Oh interesting, I never knew about that side of Kagi. The fact the company is focused so hard on AI is a red flag. I don’t think I’ll renew my subscription when it comes up later this year, given how erratic their plans seem.
What service will you use instead?
-a Kagi subscriber
Genuine question, why is AI bad/concerning?
AI bad now?
Ironically going to use Kagi to summarize the blog post:
I did actually read the post (and I think this is actually my second time seeing this). I’m majorly unconvinced by the author … and yes, the criticized AI summarizer is that good. I regularly use it after reading something to share the details with friends (or get a rough idea of what’s being discussed and decide if I want to read something non-trivially long).
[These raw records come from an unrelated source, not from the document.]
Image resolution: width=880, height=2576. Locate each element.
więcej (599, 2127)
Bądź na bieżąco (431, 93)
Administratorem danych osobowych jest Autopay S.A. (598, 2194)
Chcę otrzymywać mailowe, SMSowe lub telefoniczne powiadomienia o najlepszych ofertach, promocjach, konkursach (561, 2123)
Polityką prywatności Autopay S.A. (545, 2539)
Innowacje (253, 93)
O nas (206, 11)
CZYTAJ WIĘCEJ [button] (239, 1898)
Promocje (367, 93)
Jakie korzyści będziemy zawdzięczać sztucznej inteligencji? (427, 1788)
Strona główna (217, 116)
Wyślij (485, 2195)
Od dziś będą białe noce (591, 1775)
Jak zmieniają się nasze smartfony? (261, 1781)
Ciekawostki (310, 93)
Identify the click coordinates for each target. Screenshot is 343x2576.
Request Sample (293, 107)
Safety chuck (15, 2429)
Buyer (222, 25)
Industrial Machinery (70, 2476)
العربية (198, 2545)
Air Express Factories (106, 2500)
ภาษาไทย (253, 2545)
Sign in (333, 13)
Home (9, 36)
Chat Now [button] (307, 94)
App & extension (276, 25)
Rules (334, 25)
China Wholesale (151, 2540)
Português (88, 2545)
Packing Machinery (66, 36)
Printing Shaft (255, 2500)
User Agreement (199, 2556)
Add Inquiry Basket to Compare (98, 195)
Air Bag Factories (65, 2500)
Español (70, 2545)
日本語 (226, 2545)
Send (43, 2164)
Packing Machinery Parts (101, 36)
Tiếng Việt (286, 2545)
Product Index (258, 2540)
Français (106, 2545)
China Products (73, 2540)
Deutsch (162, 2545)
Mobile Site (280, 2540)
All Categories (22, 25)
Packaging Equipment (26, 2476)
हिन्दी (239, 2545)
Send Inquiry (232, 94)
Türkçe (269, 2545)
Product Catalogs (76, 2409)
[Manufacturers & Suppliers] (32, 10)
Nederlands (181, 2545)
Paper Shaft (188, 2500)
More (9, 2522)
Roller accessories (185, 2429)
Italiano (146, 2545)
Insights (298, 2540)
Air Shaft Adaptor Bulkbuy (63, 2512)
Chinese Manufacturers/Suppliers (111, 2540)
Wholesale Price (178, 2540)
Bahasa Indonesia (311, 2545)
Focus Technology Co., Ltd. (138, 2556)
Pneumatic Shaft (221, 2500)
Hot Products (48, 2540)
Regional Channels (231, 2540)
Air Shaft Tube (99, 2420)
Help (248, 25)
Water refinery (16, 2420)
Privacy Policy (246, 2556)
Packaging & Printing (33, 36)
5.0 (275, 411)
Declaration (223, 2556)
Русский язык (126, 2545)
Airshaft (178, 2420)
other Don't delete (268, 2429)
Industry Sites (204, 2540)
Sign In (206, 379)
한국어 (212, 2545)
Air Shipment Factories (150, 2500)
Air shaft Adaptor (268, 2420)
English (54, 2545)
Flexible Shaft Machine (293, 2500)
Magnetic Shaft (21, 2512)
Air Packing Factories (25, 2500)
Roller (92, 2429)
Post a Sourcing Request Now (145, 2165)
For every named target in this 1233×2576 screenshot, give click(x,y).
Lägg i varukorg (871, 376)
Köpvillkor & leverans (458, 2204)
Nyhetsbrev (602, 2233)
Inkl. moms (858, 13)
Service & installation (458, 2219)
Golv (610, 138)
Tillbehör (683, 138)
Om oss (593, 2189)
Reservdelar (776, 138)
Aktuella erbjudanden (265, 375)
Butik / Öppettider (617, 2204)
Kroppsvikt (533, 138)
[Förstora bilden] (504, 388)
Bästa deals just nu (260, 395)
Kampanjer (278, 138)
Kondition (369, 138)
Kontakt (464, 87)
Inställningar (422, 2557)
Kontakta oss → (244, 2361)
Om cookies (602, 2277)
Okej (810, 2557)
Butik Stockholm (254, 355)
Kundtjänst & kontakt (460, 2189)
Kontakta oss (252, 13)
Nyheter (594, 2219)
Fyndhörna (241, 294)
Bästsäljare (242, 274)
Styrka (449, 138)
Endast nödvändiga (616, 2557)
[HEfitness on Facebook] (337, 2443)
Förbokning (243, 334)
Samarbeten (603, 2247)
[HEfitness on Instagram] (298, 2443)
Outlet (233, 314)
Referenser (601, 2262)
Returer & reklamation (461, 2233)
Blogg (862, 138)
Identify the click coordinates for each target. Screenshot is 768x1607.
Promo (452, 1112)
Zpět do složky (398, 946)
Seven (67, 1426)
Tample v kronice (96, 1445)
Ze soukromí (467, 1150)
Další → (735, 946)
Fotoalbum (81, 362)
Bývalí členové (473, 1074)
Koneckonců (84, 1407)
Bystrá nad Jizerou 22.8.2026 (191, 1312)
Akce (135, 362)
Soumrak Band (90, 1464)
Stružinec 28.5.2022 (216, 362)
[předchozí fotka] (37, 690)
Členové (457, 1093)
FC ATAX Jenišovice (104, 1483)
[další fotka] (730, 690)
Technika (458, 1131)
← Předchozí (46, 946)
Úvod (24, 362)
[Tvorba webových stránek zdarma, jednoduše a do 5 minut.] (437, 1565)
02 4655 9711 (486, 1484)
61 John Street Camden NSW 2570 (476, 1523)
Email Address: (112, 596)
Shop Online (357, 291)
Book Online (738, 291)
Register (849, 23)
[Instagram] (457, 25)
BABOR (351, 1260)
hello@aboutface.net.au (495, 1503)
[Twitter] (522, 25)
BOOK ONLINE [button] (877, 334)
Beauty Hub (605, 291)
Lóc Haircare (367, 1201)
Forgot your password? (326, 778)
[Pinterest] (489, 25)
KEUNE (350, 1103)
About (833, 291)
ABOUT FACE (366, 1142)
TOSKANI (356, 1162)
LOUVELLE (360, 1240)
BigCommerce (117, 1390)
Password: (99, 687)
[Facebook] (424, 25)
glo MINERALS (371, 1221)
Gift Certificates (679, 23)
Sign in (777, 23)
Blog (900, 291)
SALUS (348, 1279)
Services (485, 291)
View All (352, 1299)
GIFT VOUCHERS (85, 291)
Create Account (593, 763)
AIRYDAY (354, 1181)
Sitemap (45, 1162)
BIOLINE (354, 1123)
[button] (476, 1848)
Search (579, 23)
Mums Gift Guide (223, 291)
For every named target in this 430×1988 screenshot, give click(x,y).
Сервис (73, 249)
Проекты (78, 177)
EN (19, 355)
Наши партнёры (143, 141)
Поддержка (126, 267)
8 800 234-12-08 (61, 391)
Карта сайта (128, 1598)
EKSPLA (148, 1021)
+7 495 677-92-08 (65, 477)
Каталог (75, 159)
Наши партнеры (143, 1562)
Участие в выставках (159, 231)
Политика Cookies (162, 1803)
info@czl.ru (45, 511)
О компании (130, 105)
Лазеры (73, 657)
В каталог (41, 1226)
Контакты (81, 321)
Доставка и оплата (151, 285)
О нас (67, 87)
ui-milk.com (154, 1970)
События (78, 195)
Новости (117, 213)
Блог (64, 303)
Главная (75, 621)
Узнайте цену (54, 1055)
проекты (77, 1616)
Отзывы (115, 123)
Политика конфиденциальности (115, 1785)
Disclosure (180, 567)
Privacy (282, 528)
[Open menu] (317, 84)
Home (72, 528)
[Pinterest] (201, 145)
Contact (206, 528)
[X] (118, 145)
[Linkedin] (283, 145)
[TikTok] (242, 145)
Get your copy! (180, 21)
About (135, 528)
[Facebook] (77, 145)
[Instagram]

It also works on YouTube videos (presumably using the transcript) which can be a HUGE time saver.
Ultimately the search is good; it’s better than what Google offers me, and I’ve found their AI tools fairly useful (despite having distrust for GPT-style chat bots/BS generating AI, I think summerization of some specified source is something they might actually do well – the major concern of piecing together random pieces of random sources of varying integrity is largely mitigated).
Whether the company will stay private / whether it lives on beyond Vlad is the biggest concern I have with using it. However, “what’s the other (practical) option to invest in?” I find myself in a similar position with Steam and Proton (at least the latter open sources much of their work). For now anyways, the weather is fair, so I’ll stay on board.